▸ TASKS TO PERFORM
[a] In the forum thread on amplifier tubes below, how long did the pair of Chinese 5881s last in the 59 Bassman?
[b] Translate this sentence from the forum thread on amplifier tubes below into Spanish: "Using it under unfavourable conditions will most certainly compromise any tube's lifespan."
[c] Write the next part of the forum thread on amplifier tubes below, starting after its final sentence.

I can attest to the wonkiness of the Genalex tubes. I had a pair of KT66s in my JTM45 and one went bad on me waaaaay early. Granted, I run my amp pretty much flat out with an attenuator, so those tubes are working hard, but I barely got 100 hrs out of one of them. I ordered a new pair, and hopefully they will be a bit better, otherwise I'll have to look for new KT66s, which would be a shame, since the Genalex Gold Lions really sound fantastic!

For EL84s, I agree, I like the TAD STRs quite a bit. Not such a big fan of the JJs though, although there's nothing wrong with them per se, it's just that I prefer the TADs. I like Tung-Sols in the preamp personally.


----------



## jimsz (Apr 17, 2009)

david henman said:


> ...yep - that is the question.


I guess what I meant was that it is only a question you yourself can answer by purchasing a new set of tubes and trying them out. If there is little to no change or you felt the change was not so beneficial, you would at the very least have an extra set of tubes in case the ones in your amp failed. 

There is also the option of trying out newer tubes from another amp, if that's possible.


----------



## mhammer (Nov 30, 2007)

We plug tubes in as if all amps using that category of tube were the same, and they're not, or as if all tubes have the same range of safe-operation conditions, and they don't.

When I bought my 59 Bassman, it came with only one power tube, so I bought a pair of Chinese 5881s right away and plugged them in. They lasted about 2hrs. Why? because the 5F6-A uses a plate voltage that is in the very high range for 6L6-class tubes, and not all makes are guaranteed to take that high a plate voltage. And this is without the even higher plate voltage that might have arisen from retrofitting a SS rectifier or other rectifier tube in there. In this case, the Chinese bottles I had bought would have probably sounded great and lasted a while in another amp, just not when hit with a plate voltage in the high 400's.

By contrast, when I bought my 59 Princeton in 1976, it still had what I can presume were the original tubes and it sounded fabulous, continuing to do so with those very same tubes for another 2 decades or more.

I think before people get into any deep discussions about what tubes are "best", one needs to ask the preliminary questions:
- what is the plate voltage provided in my amp?
- what are the optimum operating conditions for this particular brand of tube?

Using it under unfavourable conditions will most certainly compromise any tube's lifespan.


----------



## bcmatt (Aug 25, 2007)

Within the context of this last post, you can also see amps with Power-scaling type of technology last a very long time due to the fact that the plate voltages end up being lowered considerably most of the time.

So, this would be the VVR circuits by Hall amplification that come in an inexpensive kit format, or London Power Scaling, or VRM that Trinity uses. I believe this may be what 65 Amps uses as well as those 2 new Marshall amp models (AFD and that Malmstein one).

My only amp that I don't have VVR installed on is my 76 Traynor that still is running strong on it's original quad of Mullard 6Ca7s. I chalk that up to well made tubes and low plate voltages.

▸ SUPPLIED DATA
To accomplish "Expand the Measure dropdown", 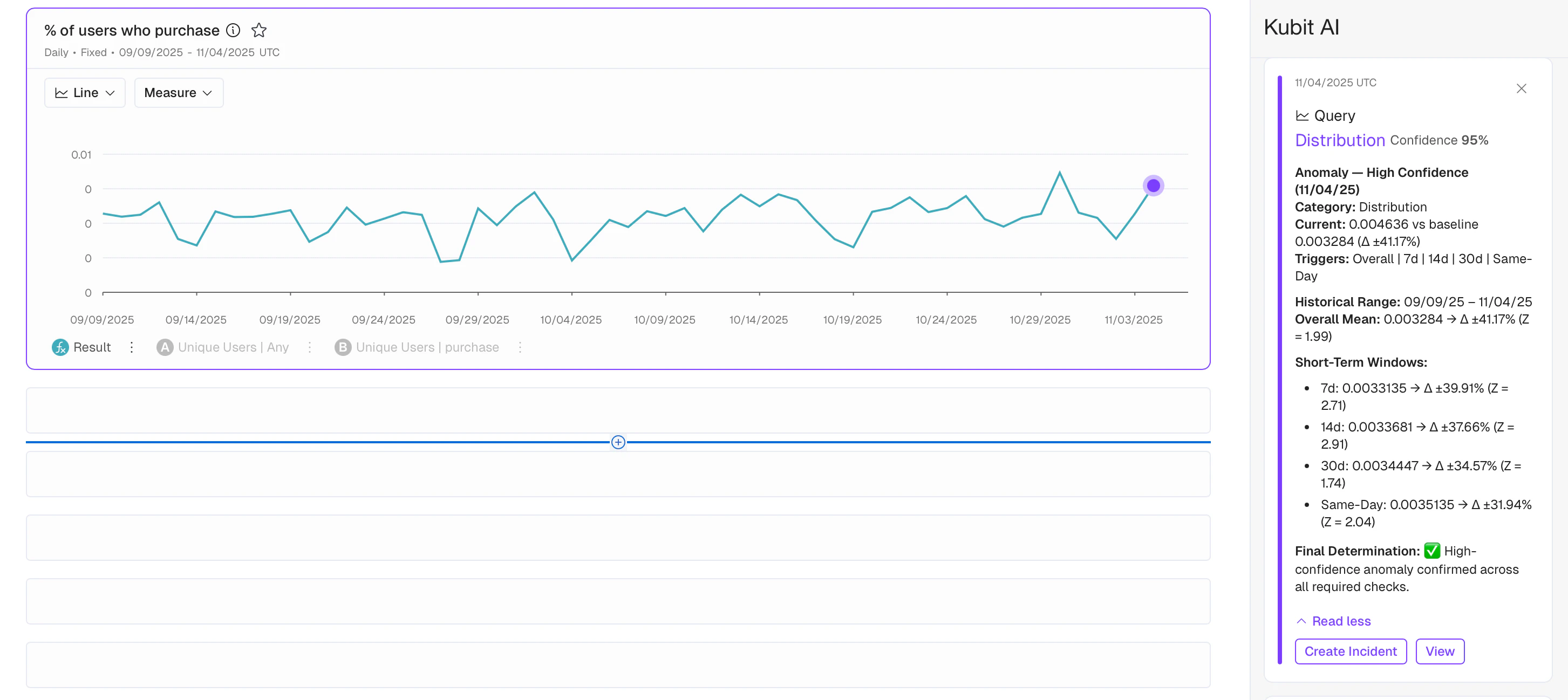I will point(179,92).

▸ TASK RESPONSES
[a] About 2 hours.

[b] Usarla en condiciones desfavorables sin duda comprometerá la vida útil de cualquier válvula.

[c]
So, unfortunately (or fortunately) I've never had the pleasure of knowing the experience of when one of my amps was in need of new power tubes.
I've sorted through some microphonic EF86 preamp tubes that basically came that way, but never had other tube problems.


----------



## CSBen (Mar 1, 2011)

david henman said:


> ...you wouldn't say that if you knew me, ben! i'm not exactly known for having great ears. passion? check. work ethic? check. willing to learn and take advice? check. but my hearing is, well, not so great. i'm not sure i would recognize "tone" if it walked right up to me and formally introduced itself.
> 
> anyway, based on your advice, i think i will contact the tube store and order a set of JJs.
> 
> ...


No offence intended Davide : )

I would really advise to get a full tube replacement for your amp, all pre-amp & power tubes. The guys at the TubeStore will hook you up, they really are top notch to deal with.

A Phase Inverter tube in a amp is the tube in the circuitry that handles the electrical feed to the power tubes. That is the reason that why I would highly recommend that your purchase a balanced, say 12Ax7, for your Phase Inverter tube. Even more, I would purchase a Long Filament 12ax7, such as the Sovtek 12AX7-LPS. I'm 98% sure your amp comes stock with a 12Ax7 in the PI position.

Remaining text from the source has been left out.